= Diversified Pharmaceutical Services =

Diversified Pharmaceutical Services entered the market in 1976 as the pharmacy benefit manager for UnitedHealth Group, a leading managed care organization. By 1993, DPS managed pharmaceutical benefits for about 14 million people and approximately $2 billion in drug expenditures, making it the third-largest PBM at the time.

United HealthCare sold DPS to SmithKline Beecham for $2.3 billion in cash in May 1994. In 1999, SmithKline Beecham sold DPS to Express Scripts for $700 million in cash.

== History ==
Diversified Pharmaceutical Services (DPS) was founded in 1976 as a wholly owned subsidiary of UnitedHealth Group#UnitedHealthcare Corporation. The company developed from the pharmacy operations within United HealthCare and grew during the expansion of the pharmacy benefit management (PBM) industry in the 1980s and early 1990s.

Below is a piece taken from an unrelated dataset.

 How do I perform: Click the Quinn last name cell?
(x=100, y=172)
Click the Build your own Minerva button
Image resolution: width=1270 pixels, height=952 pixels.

By 1993, DPS administered prescription drug benefits for approximately 14 million individuals and managed about $2 billion in annual drug expenditures, ranking it among the largest PBMs in the United States at the time.

The company was sold to SmithKline Beecham for $2.3 billion in May 1994. In 1999, it was acquired by Express Scripts in 1999 for $700 million in cash to create what was then the third largest pharmacy benefit manager in the United States.